-- TRECHO DO TEXTO --
-.-.-
O papel dos municípios na concretização dos direitos humanos


Porwilliammoura- Postado em 23 novembro 2011

Autores: 
SOUSA, Laírcio Márcio Lemos e

O papel dos municípios na concretização dos direitos humanos

1 Introdução

Na Conferência das Nações Unidas sobre Assentamentos Humanos – Habitat II, no ano de 1996, várias nações, através da Declaração de Istambul e da Agenda Habitat, assumiram fortalecer o poder do município como meio estratégico para implementação dos Direitos Humanos. Para a realização dessas políticas públicas, os municípios necessitaram de uma maior autonomia para decidir as políticas públicas de sua responsabilidade, dando prioridade às ações que atendam as demandas da população local. Isto é, priorizando as necessidades específicas de cada região, respeitando as desigualdades regionais e culturais.
-.-.-
-- SUAS TAREFAS --
1: Liste todos os eventos e documentos internacionais citados nominalmente no trecho sobre os municípios e os direitos humanos.
2: Retome o trecho sobre os municípios e os direitos humanos logo após a última frase apresentada e dê continuidade à redação.
O material que vem a seguir não será utilizado.

-- LINHAS DE DADOS --
-.-.-
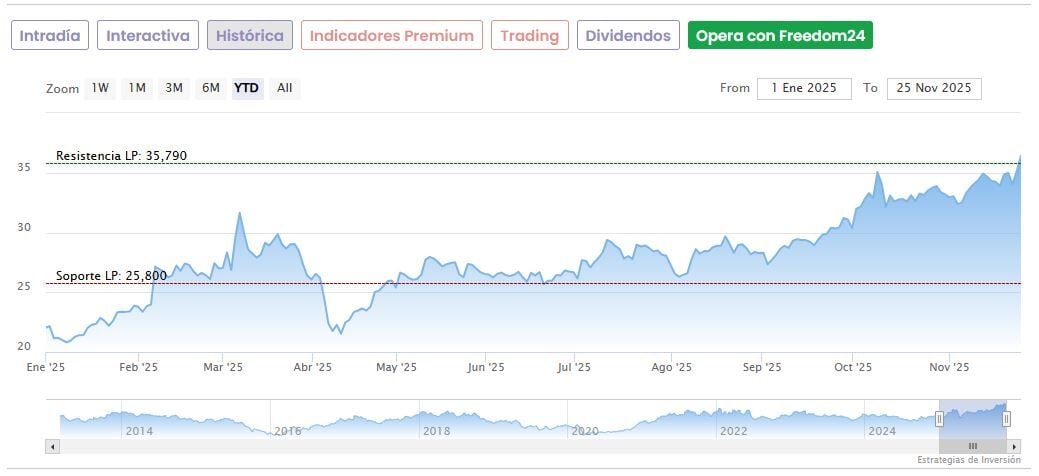Click the navigator scrollbar thumb grip
Viewport: 1039px width, 476px height.
(972, 446)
-.-.-
-- RESPOSTAS --
1:
Conferência das Nações Unidas sobre Assentamentos Humanos – Habitat II
Declaração de Istambul
Agenda Habitat

2:
Até pouco tempo, o poder municipal era reflexo do poder central dominante e não do poder local. A legitimidade política municipal era anulada pelos interesses de grupos políticos centralizados. A ausência de lideranças políticas locais somava-se ao despreparo administrativo causando dependência ao poder central e a seus interesses não coincidentes com os das comunidades locais. Esta condição de dependência perpetuou-se por muitos séculos (SAULE JÚNIOR, 2001).

Com a descentralização política, os municípios adquiriram uma maior autonomia para decidir as políticas públicas de sua responsabilidade, dando prioridade às ações que atendam as demandas da população local. No entanto, para a efetividade dessas políticas públicas é necessário que as prefeituras dos municípios faça parcerias com o poder privado. O conceito de parceria está vinculado à possibilidade de planejamento e desenvolvimento de projetos integrados, pelos setores governamentais e não governamentais, públicos e privados. O parceiro é aquele que oferece efetivo aporte de recursos – humanos, físicos, financeiros, de tecnologia e conhecimentos – à realização dos programas e projetos.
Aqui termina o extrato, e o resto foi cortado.